» **Selected passage**
Thank you very much, guys!

Yes, I wholeheartedly agree that translating the names of existing locations is definitely not a good practice. However, this is a work of fiction set in a generic Western medieval fantasy world, so using a Russian word might actually be a bit confusing. That's how the villagers themselves call their place, after all, and the word is only Russian because the book was written by a Russian author .

So in this particular case, I strongly believe it can and should be translated... but HOW???  Tanglewood admittedly sounds very nice...


----------



## Rosett

Enquiring Mind said:


> "Sylvania" makes you wonder if Dracula lives there .


Then Transylvania ("Залесье") is really good since Dracula lived there.

"In the English-speaking world it has been commonly associated with vampires, chiefly due to the influence of Bram Stoker's famous novel _Dracula_ as well as the many later film adaptations"

» **Record list**
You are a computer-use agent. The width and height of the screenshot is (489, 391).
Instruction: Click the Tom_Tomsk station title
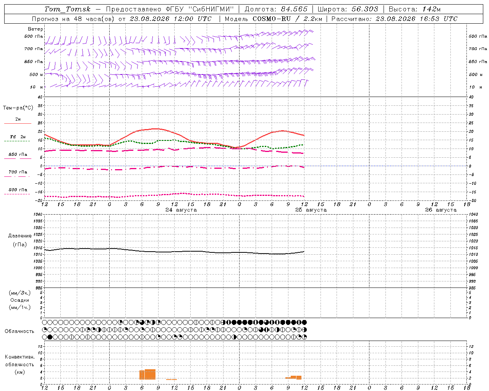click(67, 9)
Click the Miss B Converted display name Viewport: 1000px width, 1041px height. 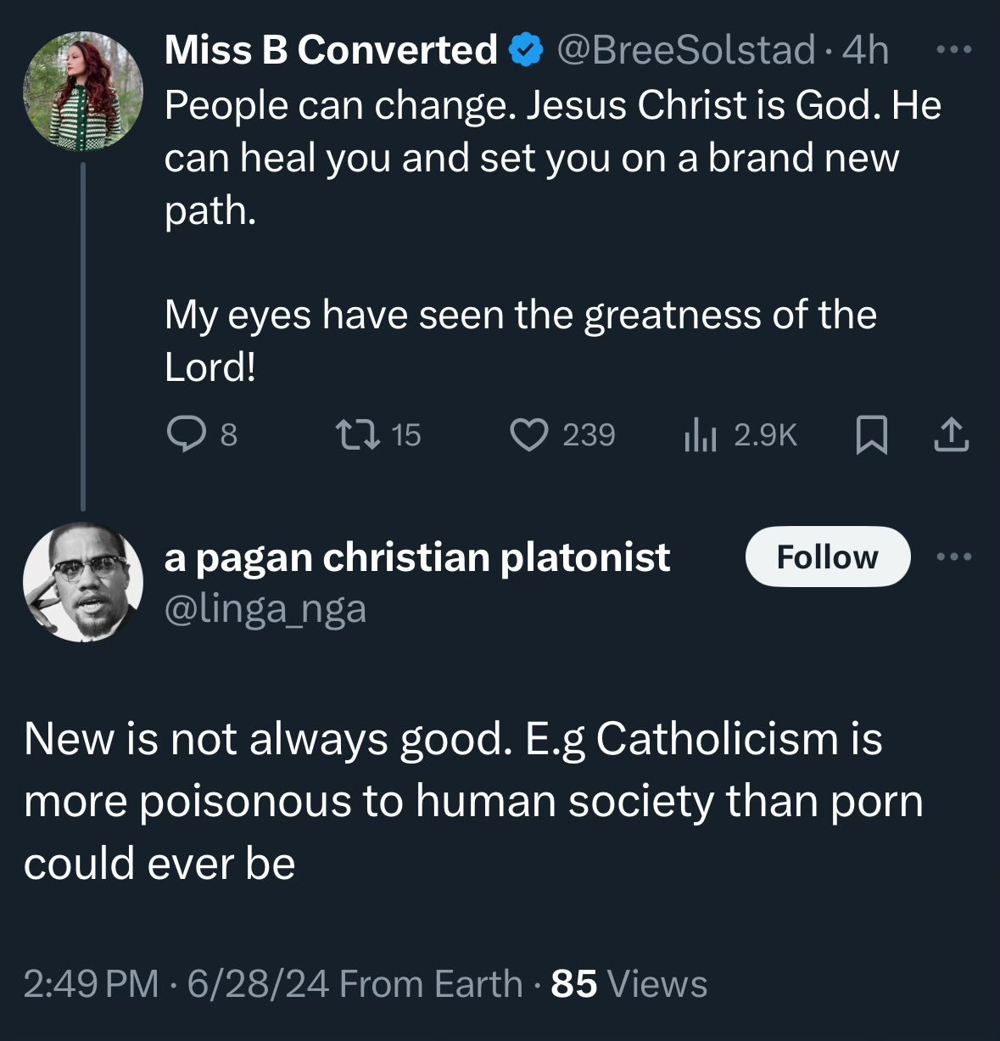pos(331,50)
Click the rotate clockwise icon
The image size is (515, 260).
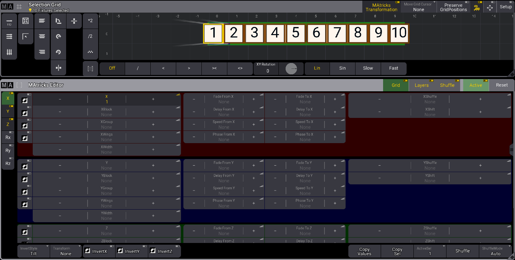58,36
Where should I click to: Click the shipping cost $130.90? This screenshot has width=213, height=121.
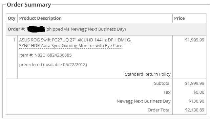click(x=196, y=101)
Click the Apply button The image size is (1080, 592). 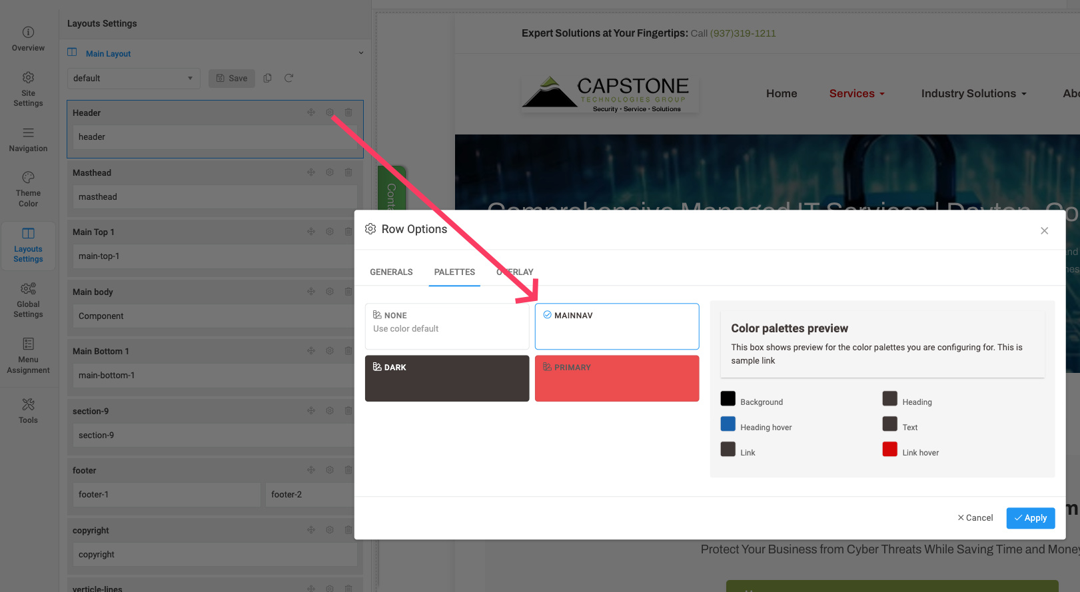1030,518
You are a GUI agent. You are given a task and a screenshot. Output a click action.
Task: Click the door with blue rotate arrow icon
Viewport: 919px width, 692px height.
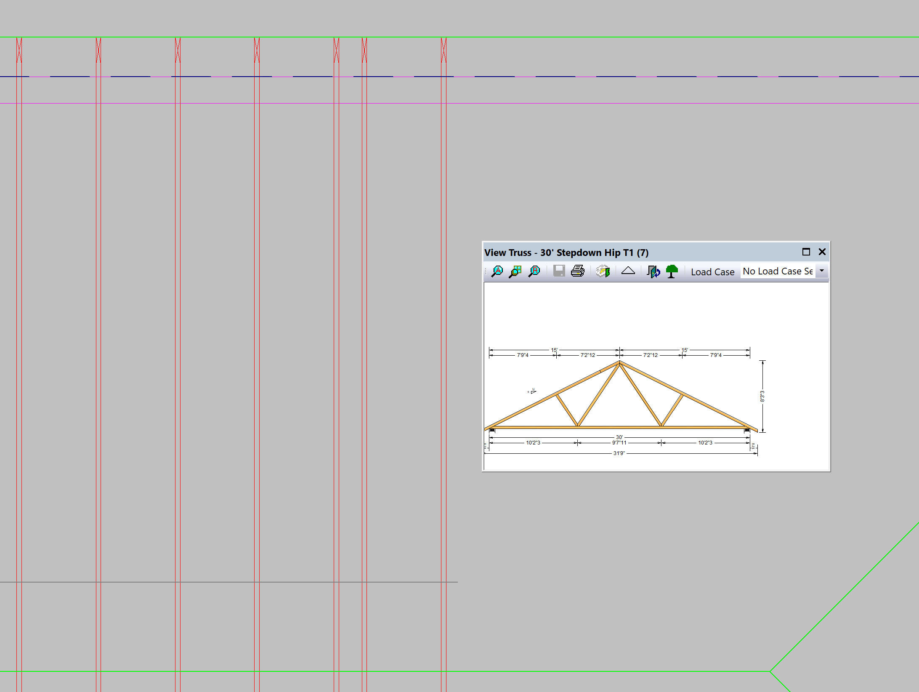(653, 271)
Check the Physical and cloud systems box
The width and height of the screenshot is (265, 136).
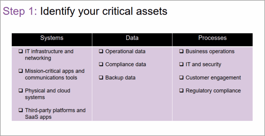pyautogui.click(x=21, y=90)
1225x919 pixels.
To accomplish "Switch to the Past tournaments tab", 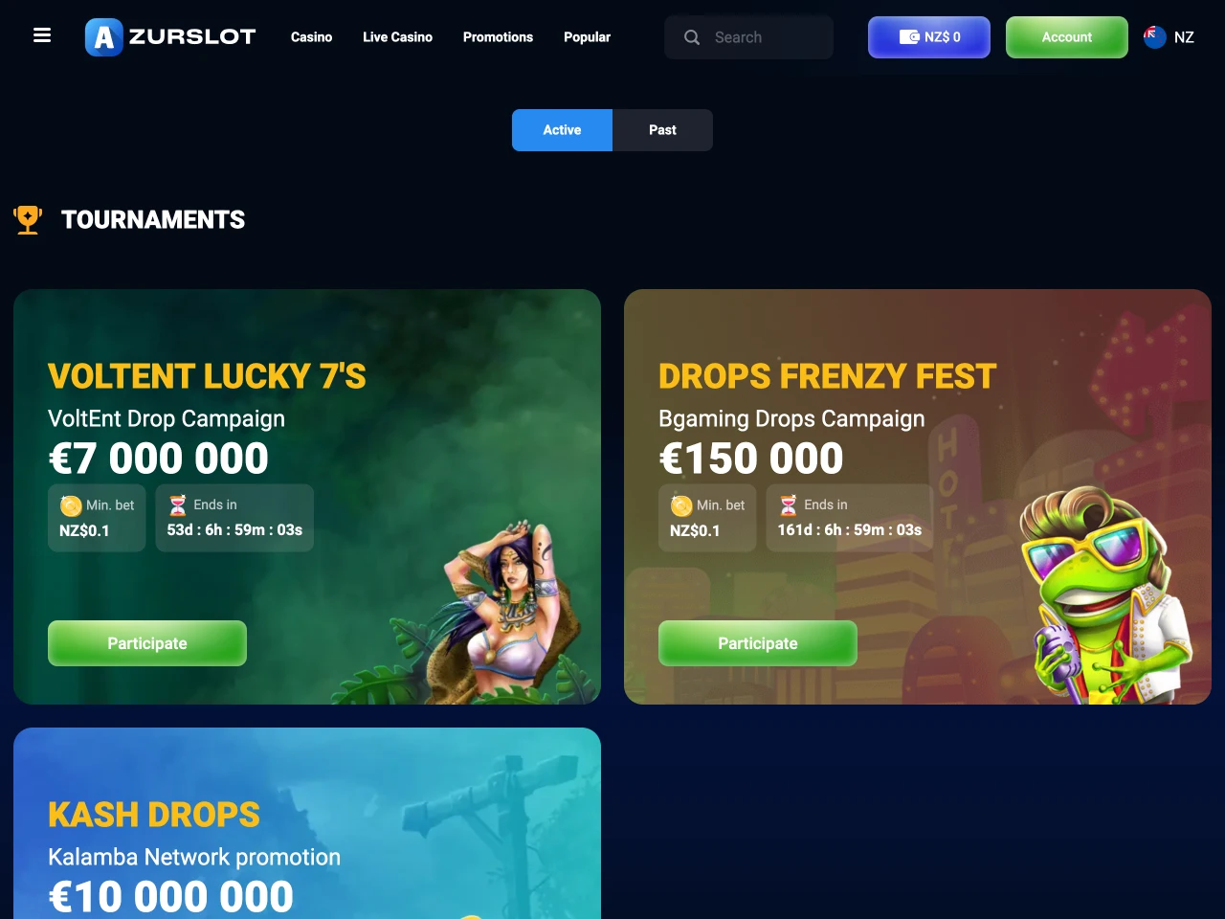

---

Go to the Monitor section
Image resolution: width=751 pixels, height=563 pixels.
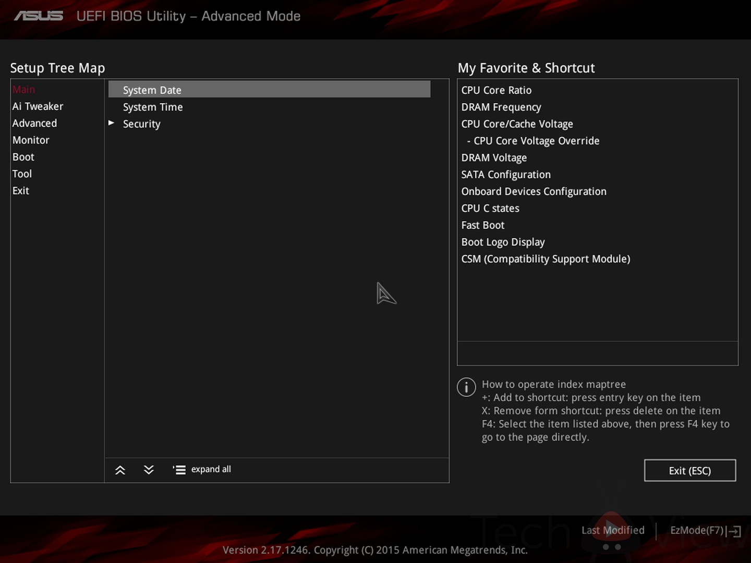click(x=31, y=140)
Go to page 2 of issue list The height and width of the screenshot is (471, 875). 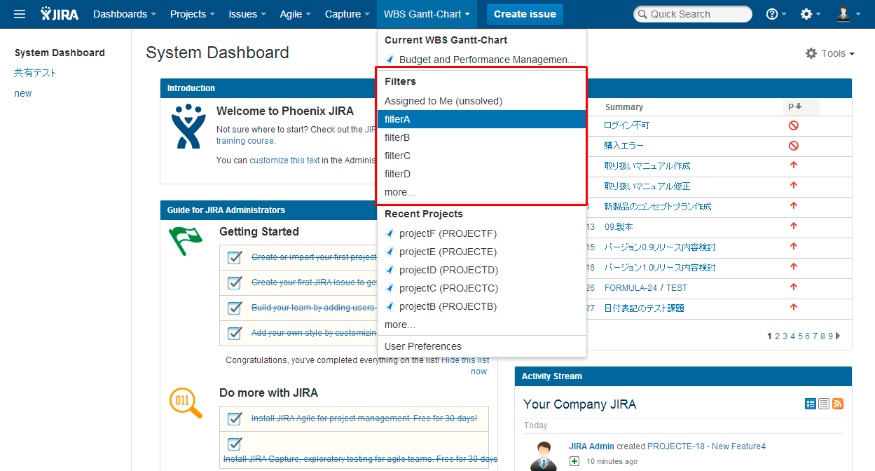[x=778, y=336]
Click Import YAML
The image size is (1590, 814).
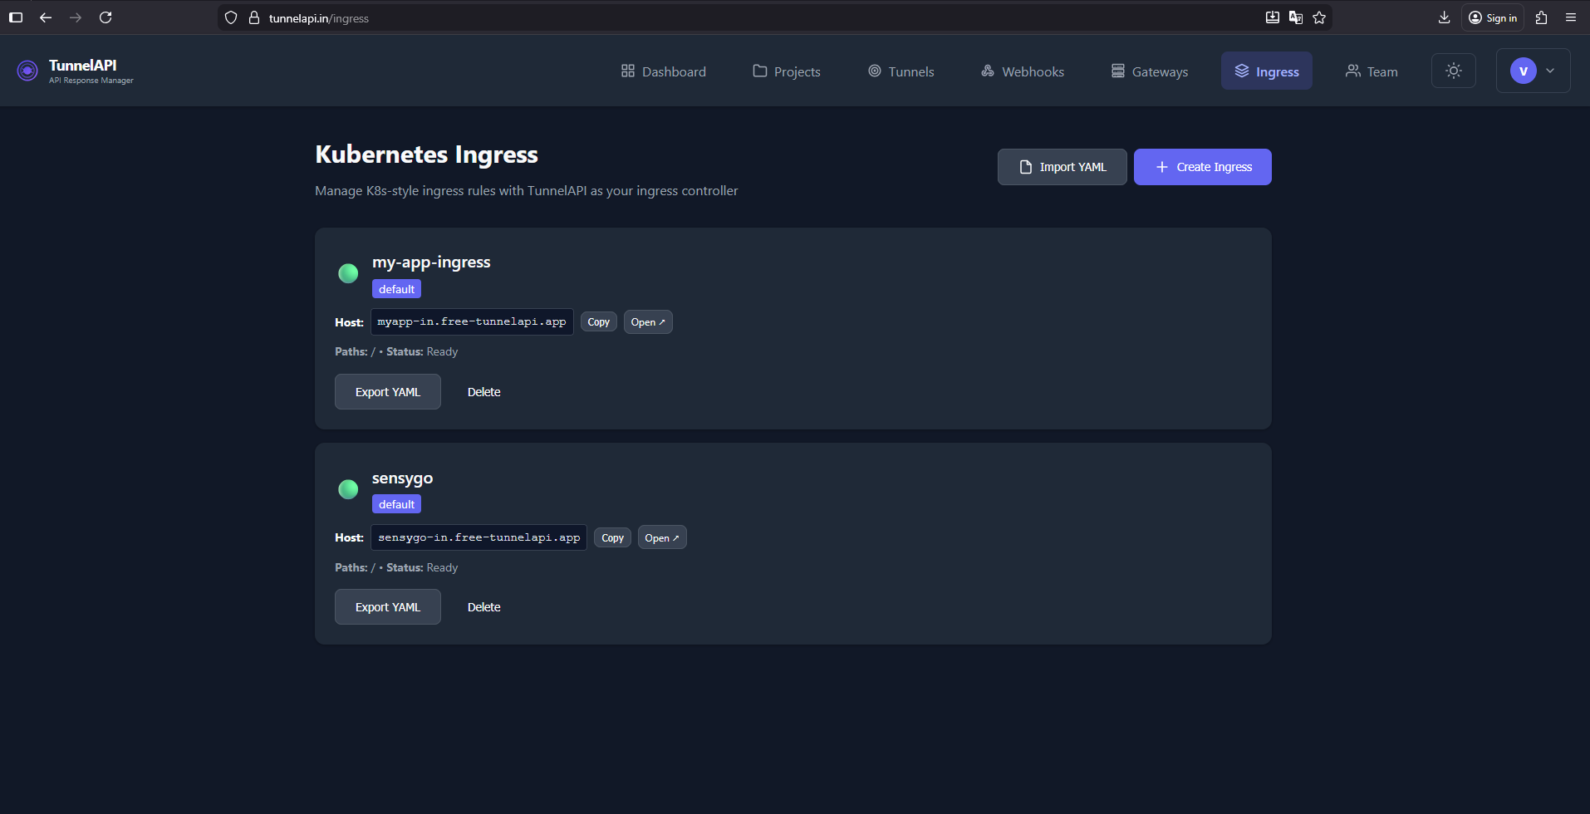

* * *

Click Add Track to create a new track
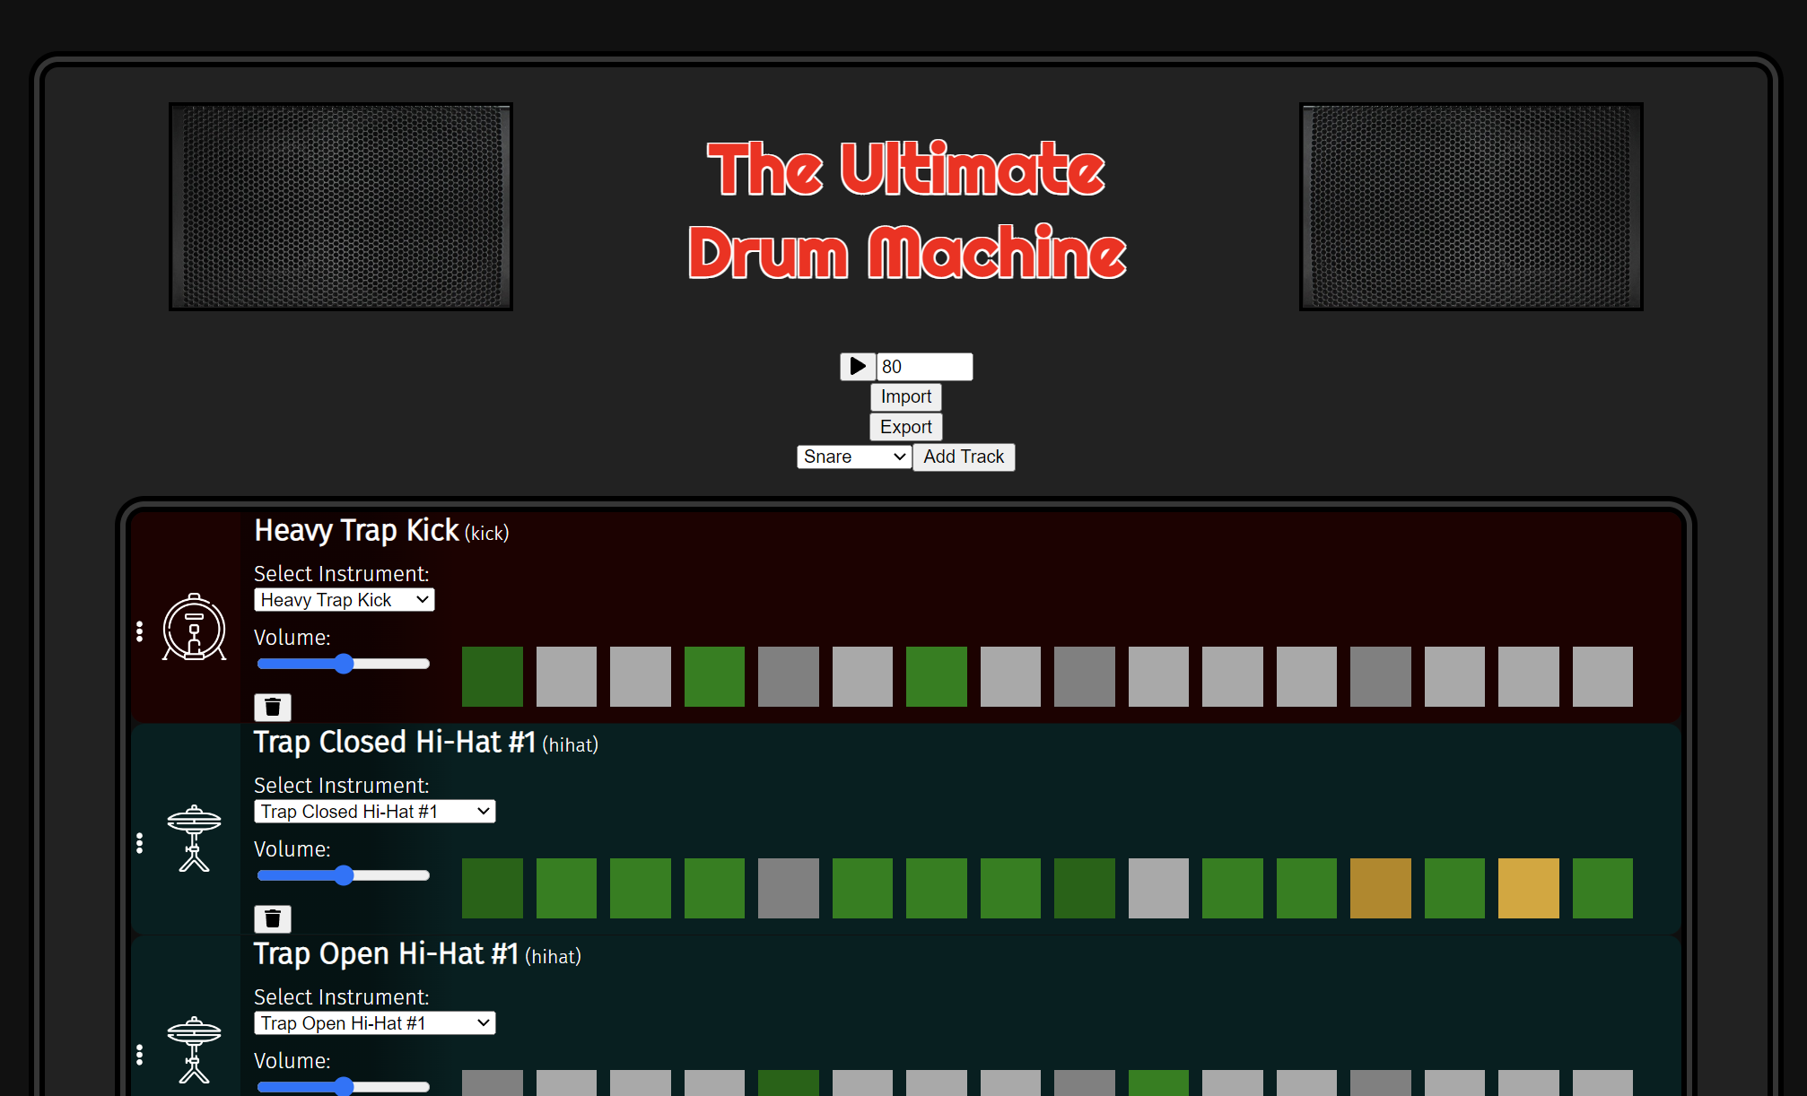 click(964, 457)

» **Directions**
- 1) From the forum thread about translating a village name, return the passage that starts with "Thank you very" and goes on through "sounds very nice...".
- 2) Name each place name written in English letters that appears in the forum thread about translating a village name.
- 3) Write a continuation of the forum thread about translating a village name, picking up after its last line.

» **Replies**
- 1)
Thank you very much, guys!

Yes, I wholeheartedly agree that translating the names of existing locations is definitely not a good practice. However, this is a work of fiction set in a generic Western medieval fantasy world, so using a Russian word might actually be a bit confusing. That's how the villagers themselves call their place, after all, and the word is only Russian because the book was written by a Russian author .

So in this particular case, I strongly believe it can and should be translated... but HOW???  Tanglewood admittedly sounds very nice...

- 2) Tanglewood, Sylvania, Transylvania

- 3)
Transylvania - Wikipedia

It used to be Russian land in the Medieval World - to align with the context.


----------



## CrownDweller

I like Tanglewood, it sounds mysterious. Backwood(s) might also capture the "ring" of the original name.


----------



## Rosett

CrownDweller said:


> I like Tanglewood, it sounds mysterious. Backwood(s) might also capture the "ring" of the original name.


There is no woods in Залесье. It is an open land beyond the woods.


----------



## CrownDweller

The issue here is the ring of mystery and remoteness. It's about a fantasy novel.


----------



## CrownDweller

Rosett said:


> There is no woods in Залесье. It is an open land beyond the woods.



There aren't necessarily any woods in backwoods either btw. In a general sense the word could refer to a swampy or mountainous area, or basically anything, as long as it's a remote place (Ru: глухое место, глушь). If there's anything wrong with the name Backwoods, it's that it might have a negative and depressing connotation. The context of a fantasy / fairy tale might fix that though, and add a humorous ring to it.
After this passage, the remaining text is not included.